Not far away was the booth of London's Waddington Custot, successor-gallery to the Waddington. Though as luxuriously-furnished, its repertoire was mostly more popular art, including fluorescent tubing by Dan Flavin and crushed autobodies by John Chamberlain.

Still, there was also the very nice "Hoist" (1970), a shaped canvas by Kenneth Noland, whose crisp medium-blue center and brightly-colored stripes along the sides once again demonstrated this master's wonderful sense of color.

In the main Drill Hall area, I spotted a fine, very abstract Miró at Helly Nahmad of New York, and Soutine, Childe Hassam, Thomas Hart Benton & Arthur B. Davies at Bernard Goldberg Fine Art, also of New York.

In fact, I saw lots of Miró, an artist I can rarely get too much of; his work was especially on view at Simon Lee, of London, Hong Kong and New York. Di Donna, of New York, had a lively surrealist show, where Miró was joined by Magritte, Ernst & Picasso (represented by an interesting animal mask).

Other artists who were very visible, though not special favorites of mine, were Lucio Fontana (the Italian maker of those slashed canvases), Gunther Uecker (a German minimalist/kinetic artist left over from the '60s), and Alexander Calder.

Applicat-Prazan of Paris had a fine untitled Jean-Paul Riopelle from 1949 - dark but likeable and remarkably like a poured Pollock. Tornabuoni Arte of Florence, Paris and London had a lovely, if late Matisse-like abstract by Piero Dorazio, "Doric III°" (1971).

It was also nice to see the booth of Berggruen of San Francisco (I'd seen his booths in earlier years in the modern section of the Armory Show). His star offering here was a small, brightly-colored Jackson Pollock, "Sun-Scape"(1946).

And you didn't have to worry that it might be a fake -- as Martha Schwendener emphasized, Tefaf experts examine very carefully everything to go on view, just to be sure it's all genuine.

This Pollock was semi-abstract, with little rows of what were probably meant to be dancing figures -- but which somehow gave me the feeling of running birds.

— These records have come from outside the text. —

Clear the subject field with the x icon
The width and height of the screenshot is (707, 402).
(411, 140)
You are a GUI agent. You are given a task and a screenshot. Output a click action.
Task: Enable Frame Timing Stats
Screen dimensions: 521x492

Finally, at the booth of Edward Tyler Nahem Fine Art of New York, I saw a large and majestic -- though somehow still characteristically whimsical -- Gottlieb "burst" entitled "Pink and Blue" (1971).

As the name suggests, it had a pink field, a blue "sun" above, and a brown "burst" below. The year before it was painted, at the age of 67, Gottlieb had suffered a major stroke, which paralyzed everything but his right arm and hand. Still, he'd continued to paint. Exciting!